Monday 1 February 2016

Need to be ready

Sometimes something just clicks in my head. I just had a one hour nap. Theo has the kids up at the pool for swim club, so I am here at home alone where it is quiet. I was thinking about my day and about some of the conversations I had, and I realized that everything I do now, I also did while working. Okay, not everything, but allow me to explain.

This is what my day was like. 715 am wake up, get partially dressed, get up and have some breakfast with the kids. Cheer them on out the door and watch them walk down the driveway. Sit in the sun for a few minutes (it's been a while). Finish getting dressed, do my hair, pee and be ready for my friend to take me to physio. It's now 915. At physio we did some more killer core and some standing. I'll try to attach a video from today. Home to have lunch with my friend, then off with Theo to a meeting with Oliver's teacher in Seaforth. Home again and into bed for a rest. Nap. Next is dinner on my own (whatever shall I do? I may read at the table!)

I realize this is not very exciting, and it seems like it should not be that tiring, but believe me, it is. Because every time I change my location I have to transfer, using my arms. Bed to chair, chair to car, car back to chair, chair to physio bed, physio bed back to chair, chair to car, car to chair, chair to bed. Bed back to chair to eat lunch. And so on. Which is just plain tiring.

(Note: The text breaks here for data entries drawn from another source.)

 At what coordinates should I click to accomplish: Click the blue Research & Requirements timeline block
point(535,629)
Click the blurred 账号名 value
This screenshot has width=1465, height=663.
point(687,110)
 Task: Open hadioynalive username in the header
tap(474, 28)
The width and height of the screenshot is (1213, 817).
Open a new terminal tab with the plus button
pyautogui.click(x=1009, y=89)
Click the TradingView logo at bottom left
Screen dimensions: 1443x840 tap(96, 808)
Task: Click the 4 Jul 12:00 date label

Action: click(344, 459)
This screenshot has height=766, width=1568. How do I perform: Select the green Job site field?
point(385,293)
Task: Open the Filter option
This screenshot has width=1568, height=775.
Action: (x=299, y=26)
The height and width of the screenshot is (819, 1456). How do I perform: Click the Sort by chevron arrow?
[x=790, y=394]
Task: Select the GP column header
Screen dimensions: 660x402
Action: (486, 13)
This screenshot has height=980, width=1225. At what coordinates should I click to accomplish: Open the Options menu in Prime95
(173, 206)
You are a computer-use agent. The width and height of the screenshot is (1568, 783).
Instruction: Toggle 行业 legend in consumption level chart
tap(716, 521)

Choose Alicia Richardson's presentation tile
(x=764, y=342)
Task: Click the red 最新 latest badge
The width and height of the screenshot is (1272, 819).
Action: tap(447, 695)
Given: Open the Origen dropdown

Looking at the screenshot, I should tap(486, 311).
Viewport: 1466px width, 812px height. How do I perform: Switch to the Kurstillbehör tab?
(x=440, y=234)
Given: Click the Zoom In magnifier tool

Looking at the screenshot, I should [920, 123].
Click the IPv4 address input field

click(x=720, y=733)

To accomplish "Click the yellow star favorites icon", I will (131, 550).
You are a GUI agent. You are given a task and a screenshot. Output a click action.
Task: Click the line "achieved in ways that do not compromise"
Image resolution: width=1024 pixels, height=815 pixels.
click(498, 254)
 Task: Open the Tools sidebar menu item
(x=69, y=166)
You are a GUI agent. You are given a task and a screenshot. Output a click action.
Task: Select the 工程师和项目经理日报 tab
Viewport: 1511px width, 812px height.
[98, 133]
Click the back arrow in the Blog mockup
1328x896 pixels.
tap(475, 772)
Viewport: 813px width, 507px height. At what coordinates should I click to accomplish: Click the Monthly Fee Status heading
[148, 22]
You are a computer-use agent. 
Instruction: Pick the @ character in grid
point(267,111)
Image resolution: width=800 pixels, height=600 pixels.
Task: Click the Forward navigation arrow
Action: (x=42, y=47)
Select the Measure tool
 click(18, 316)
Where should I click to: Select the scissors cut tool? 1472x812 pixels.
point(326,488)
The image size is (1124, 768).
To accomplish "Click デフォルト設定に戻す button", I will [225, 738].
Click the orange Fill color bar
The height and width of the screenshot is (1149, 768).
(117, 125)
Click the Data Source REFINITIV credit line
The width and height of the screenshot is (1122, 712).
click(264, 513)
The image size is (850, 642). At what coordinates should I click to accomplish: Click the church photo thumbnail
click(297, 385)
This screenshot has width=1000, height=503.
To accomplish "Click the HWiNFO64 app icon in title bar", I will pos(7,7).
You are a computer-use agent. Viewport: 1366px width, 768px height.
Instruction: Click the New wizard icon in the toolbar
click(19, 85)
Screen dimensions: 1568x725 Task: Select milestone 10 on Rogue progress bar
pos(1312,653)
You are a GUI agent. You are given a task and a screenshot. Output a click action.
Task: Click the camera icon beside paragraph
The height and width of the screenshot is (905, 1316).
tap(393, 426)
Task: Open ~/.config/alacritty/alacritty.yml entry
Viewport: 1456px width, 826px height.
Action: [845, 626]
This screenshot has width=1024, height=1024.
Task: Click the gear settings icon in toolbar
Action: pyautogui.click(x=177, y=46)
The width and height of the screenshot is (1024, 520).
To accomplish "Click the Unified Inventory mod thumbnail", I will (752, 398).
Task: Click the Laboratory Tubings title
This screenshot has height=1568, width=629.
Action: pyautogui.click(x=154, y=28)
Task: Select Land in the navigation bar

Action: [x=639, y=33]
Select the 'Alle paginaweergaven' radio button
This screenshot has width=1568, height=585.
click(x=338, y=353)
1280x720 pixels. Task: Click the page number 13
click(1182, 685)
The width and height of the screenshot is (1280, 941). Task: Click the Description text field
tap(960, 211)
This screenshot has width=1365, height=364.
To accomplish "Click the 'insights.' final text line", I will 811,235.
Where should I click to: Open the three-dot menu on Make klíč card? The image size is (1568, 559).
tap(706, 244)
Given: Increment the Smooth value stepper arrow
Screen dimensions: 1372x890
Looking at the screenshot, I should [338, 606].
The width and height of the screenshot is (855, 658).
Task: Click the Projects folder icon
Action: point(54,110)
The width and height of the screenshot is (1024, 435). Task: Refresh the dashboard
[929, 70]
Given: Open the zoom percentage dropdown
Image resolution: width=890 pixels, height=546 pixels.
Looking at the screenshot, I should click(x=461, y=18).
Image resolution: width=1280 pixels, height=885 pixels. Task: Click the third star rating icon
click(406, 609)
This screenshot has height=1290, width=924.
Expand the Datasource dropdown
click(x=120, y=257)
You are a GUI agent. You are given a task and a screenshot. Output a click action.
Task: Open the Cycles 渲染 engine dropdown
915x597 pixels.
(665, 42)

While eating lunch with Vicki today the conversation eventually got around to when I would be going back to work. I likely will eventually, but today it just hit me. I can barely do all of these minor daily tasks, let alone all of these AND an eight hour day! I definitely have come far, in terms of balance and endurance, and a little bit of mental fortitude, but I am not done. For now physio is my full time job and I need to keep working at it. Perhaps, when the time comes and I am fit, I may be a candidate for a new treatment that will get me standing on my legs, on my own! I need to be ready for that.

Can't get the video to work here so I am posting it on facebook. Hope you can see it.

3 comments:

  1. "A little bit of mental fortitude"!?! I guess you have to aim high, but surely your mental fortitude has already reached the level of 'considerable'.

    ReplyDelete
  2. Julie... I love your blog. I have worked with persons with disabilities in the past and have heard of the ongoing struggles they face (especially dealing with insurance companies). I spent a mere two hours in a wheelchair last summer while visiting the Aquarium in Toronto (recovering from a fall and unable to stand or walk for long periods of time). I was astonished by how "invisible" I felt and how other people were quite willing to crowd in front of me and disregard the fact that it was a struggle for me to see some of the exhibits. I was bumped into, butted in front of MANY TIMES... I know this is a poor comparison... but it really further opened my eyes. I think your words are so very important for awareness... Know that I think of you every time I see a cyclist on the road. I think what you are doing by sharing your story is wonderful and I have shared the link to your blog with many people! You are an inspiration and I do love your candid style and humour. I will definitely be advocating "Share the Road" right along with you.

    ReplyDelete
  3. I really appreciate you sharing your experiences with us as readers - as someone with a disability who needs regular physio, it helps me to feel part of something bigger and remember that plenty of other people are going through what I do on a daily basis. You are right to take things slow and focus on the long term - wishing you the best of luck.